The massive dining room and adjacent spacious backyard make Moby’s the place to meet up during the summer. They serve salads, pizzas, and pastas, plus cute fruit-forward cocktails like their summer martini with Grey Goose, strawberries, mango, and lemongrass. 

Parties of eight or more can pre-book a pre-fixe family-style menu, which starts at $80 per person ($40 for kids) and includes antipasti, pizzas, and mains like tagliatelle alla norma. Fire pits and bocce courts can also keep the night going, or help you escape an awkward conversation with that lonely stranger who keeps claiming they’re Gwneyth Paltrow’s house manager.


Montauk’s seafood-focused steakhouse is practically designed for big group feasts, dressing up, and splurging on caviar service and raw bar towers. You can share pretty much everything on the menu, like fish prepared steakhouse style (bone-in tuna ribeye and swordfish sirloin), steaks, chops, and a Southampton maitake mushroom steak marinated in 20-year Jerez sherry. You can book a table for up to 14 people, and private dining is also available for groups over 10.


Birthdays, relatively tame bachelorette parties, families out on the town—you’ll find them all at South Edison on a given Saturday night. This is a lively restaurant with the benefit of being right in the center of Montauk. If your plan is to head to Memory Motel, The Point, The Gig Shack, or some other relative sh*tshow in town, but would like to have a civilized meal beforehand, do it here. The spicy oyster shooters are fun, if you can handle swallowing a raw bivalve soaking in habanero vodka, or just skip to the crisp panko-coated fried olives stuffed with goat cheese, crispy oyster tacos, and pork chop parm.

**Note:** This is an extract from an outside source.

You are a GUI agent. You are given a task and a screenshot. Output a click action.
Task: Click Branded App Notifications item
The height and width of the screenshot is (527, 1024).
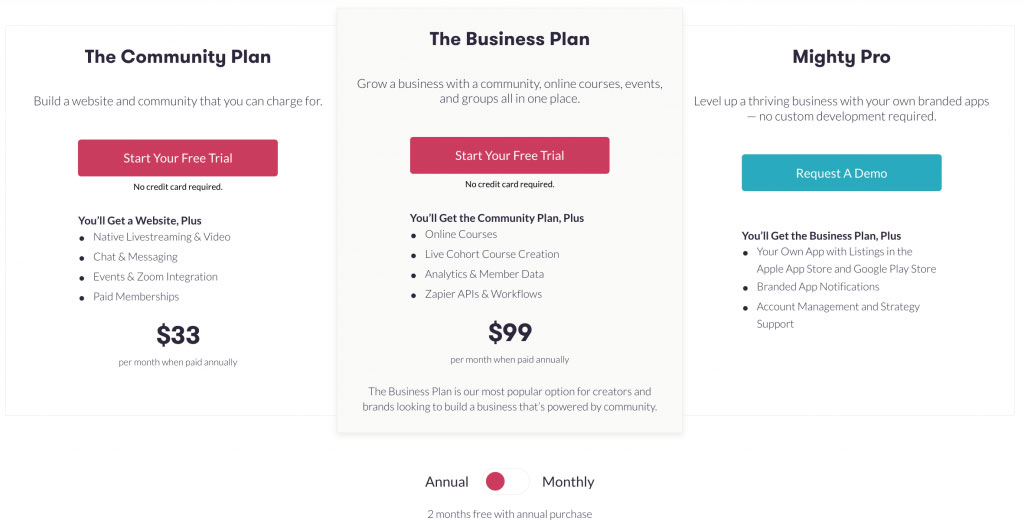(x=818, y=287)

For a beach destination, there are very few places to actually eat on a beach in the Hamptons and Montauk. You can at Navy Beach. It’s admittedly a small, rocky beach, but it’s a beach nonetheless. Come for drinks at sunset, and get a table outside if you can. If you can’t or the weather’s iffy, the inside is perfectly nice too. They do family-style menus starting at $60 per person for lunch and dinner, with shareable crowd-pleasers including crispy calamari salad, spicy honey fried chicken, and salmon teriyaki.


Trying to not spend $100 a person on fancy drinks and a kind-of-average piece of halibut you don’t really want anyway? Head to Hideaway for coastal and casual Mexican dishes including ceviche, crispy fish tacos, shrimp burritos, beers, and margaritas. There’s lots of outdoor seating, with plenty of picnic benches near the water, and a kids menu that makes this spot nice for early evening family gatherings—before the weekend DJ dance parties, of course. Dogs are welcome outside also.


Duryea’s may always be remembered as an extremely low-key, BYOB, eat-lobster-off-a-plastic-plate sort of situation, but was taken over by new ownership circa 2016, and is now the kind of place where people order magnums of rosé and seafood towers before a game of credit card roulette. You still order at a counter, though, so the result is something between a chill lobster deck and Malibu chic, but with an East Coast attitude. They don’t take reservations, so come early.